UK Millionaire Exodus Is More Drip Than Flood
Taxes notwithstanding, the rise of economic nationalism may be diminishing the appeal of the ultra-rich nomadic lifestyle.
An estimated 10,800 dollar millionaires left the UK last year, according to an updated statistic that has given fresh impetus for fulmination against the Labour government’s tax policies. The figure, produced by Johannesburg-based New World Wealth for British migration advisers Henley & Partners, is a potentially grim indicator — a 157% increase over the previous year and the world’s second-largest outflow after China. But for all that, there’s less here than meets the eye.

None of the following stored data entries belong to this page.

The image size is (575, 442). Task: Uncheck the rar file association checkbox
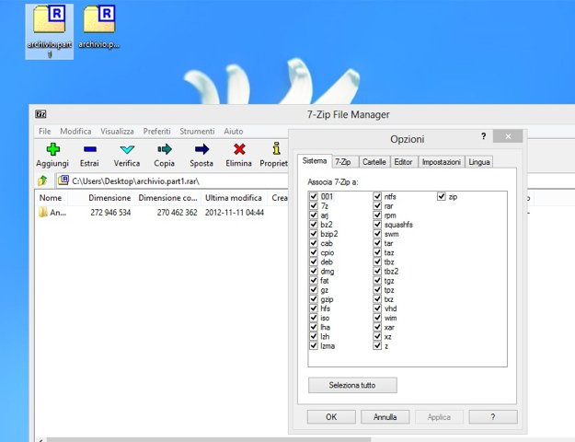pyautogui.click(x=377, y=206)
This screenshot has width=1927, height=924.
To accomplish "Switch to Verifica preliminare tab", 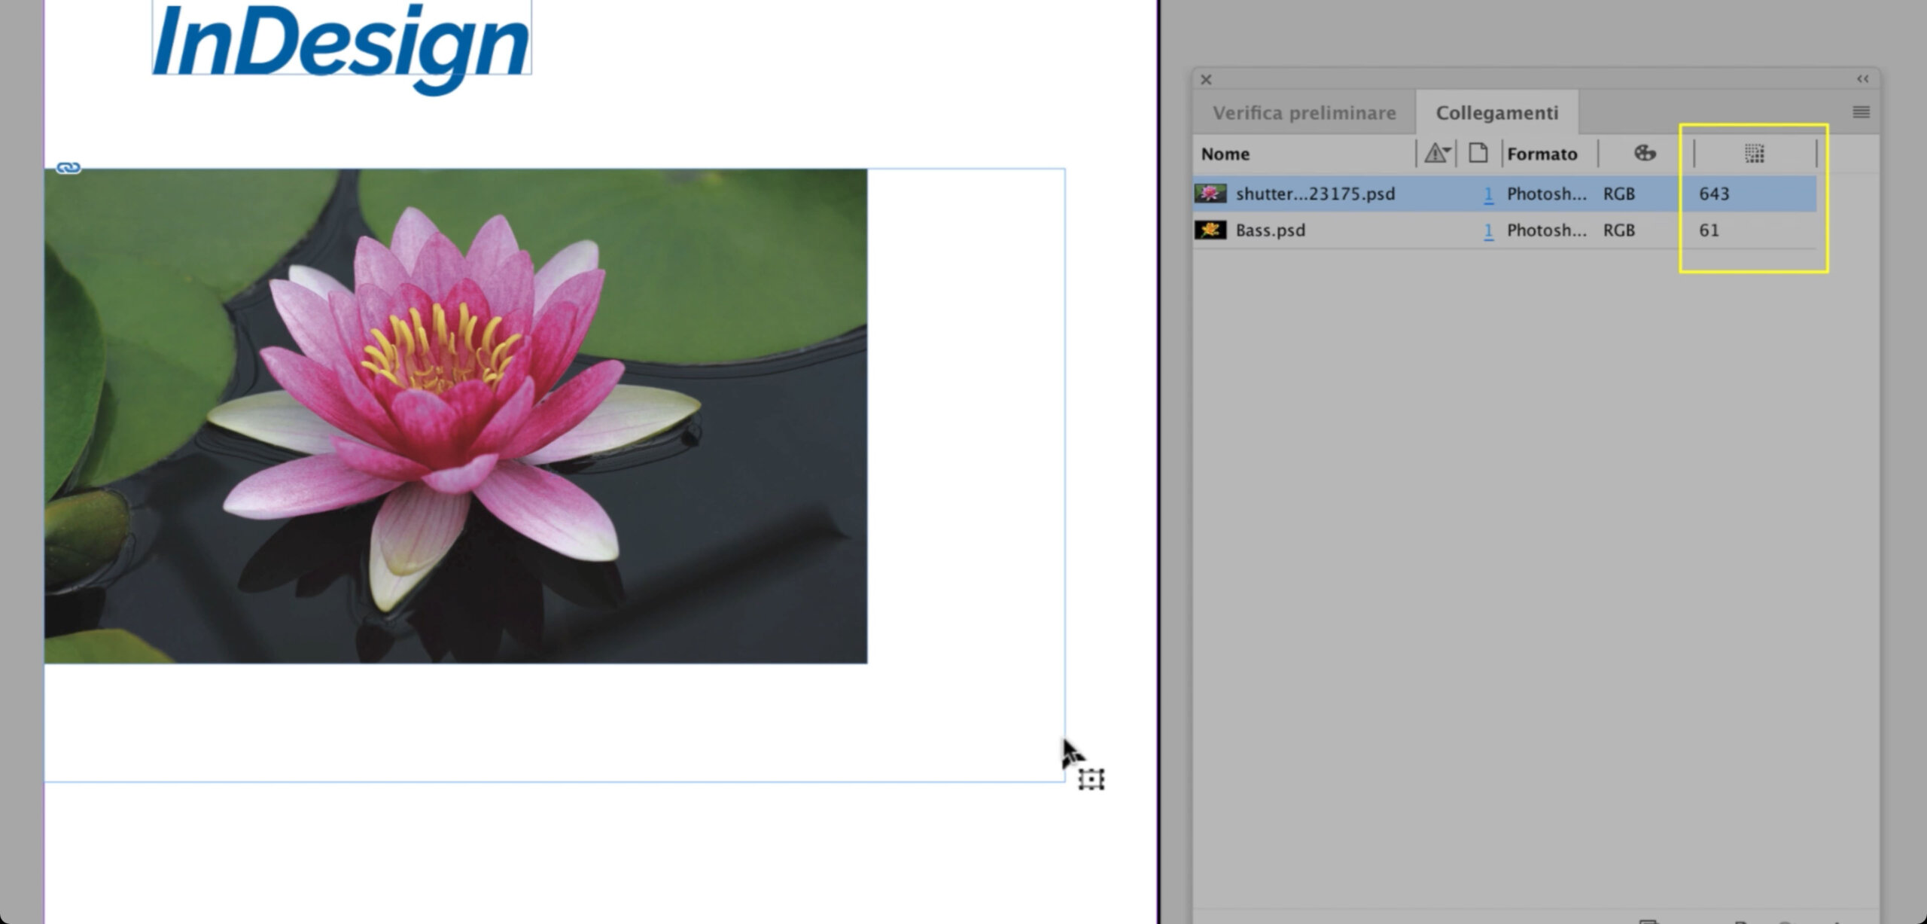I will point(1304,113).
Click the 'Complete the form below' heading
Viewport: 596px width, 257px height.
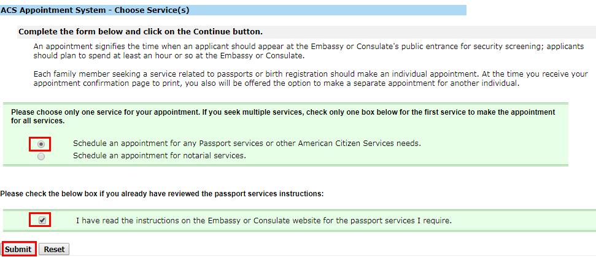pos(140,31)
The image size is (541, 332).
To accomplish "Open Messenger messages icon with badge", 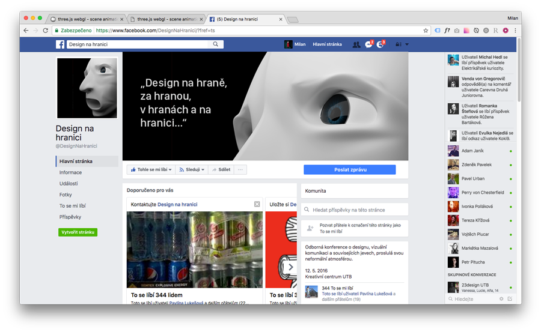I will (x=368, y=44).
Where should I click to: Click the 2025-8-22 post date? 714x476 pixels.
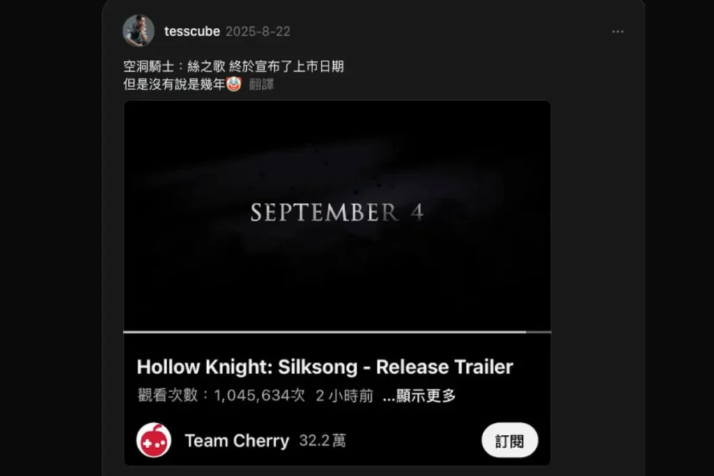[x=258, y=31]
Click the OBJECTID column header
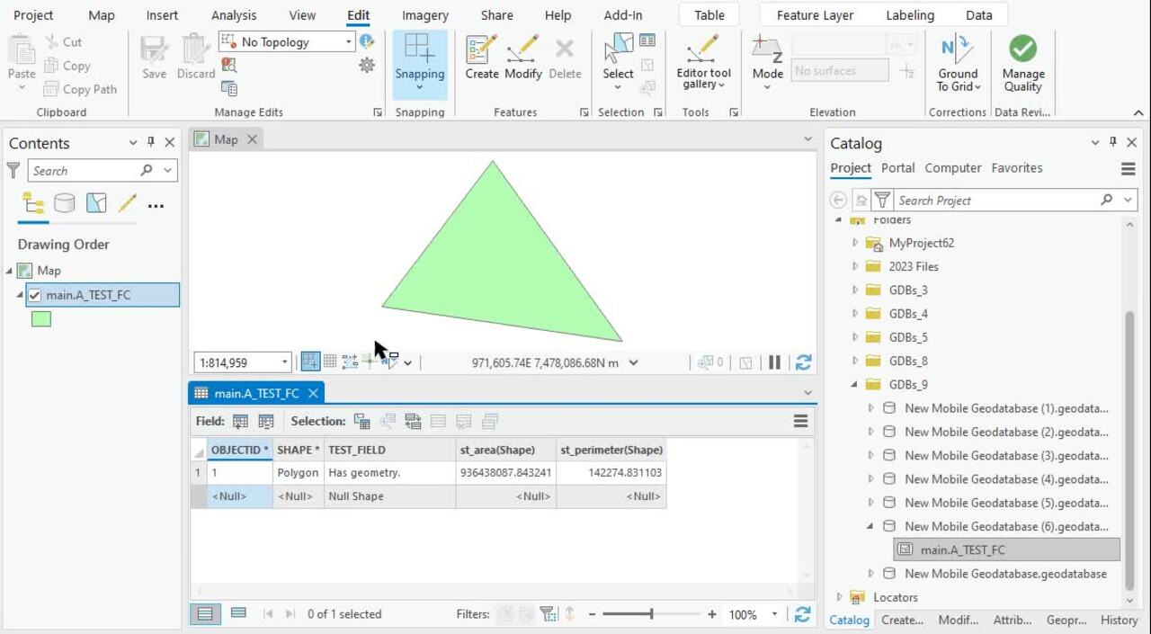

The departures, including 78 centi-millionaires and 12 billionaires, provided fuel for a lineup of the usual suspects to assert that Labour is driving away wealth creators; to critics, the culprit was Chancellor of the Exchequer Rachel Reeves’ October budget, which raised capital-gains tax rates, broadened the reach of inheritance duty and abolished the non-domiciled status that granted favorable treatment to temporary foreign residents. The detractors included non-dom lobby group Foreign Investors for Britain, which bemoaned a “monumental act of national self-harm,” and Charlie Mullins, a celebrity plumber with a Rod Stewart-lookalike haircut.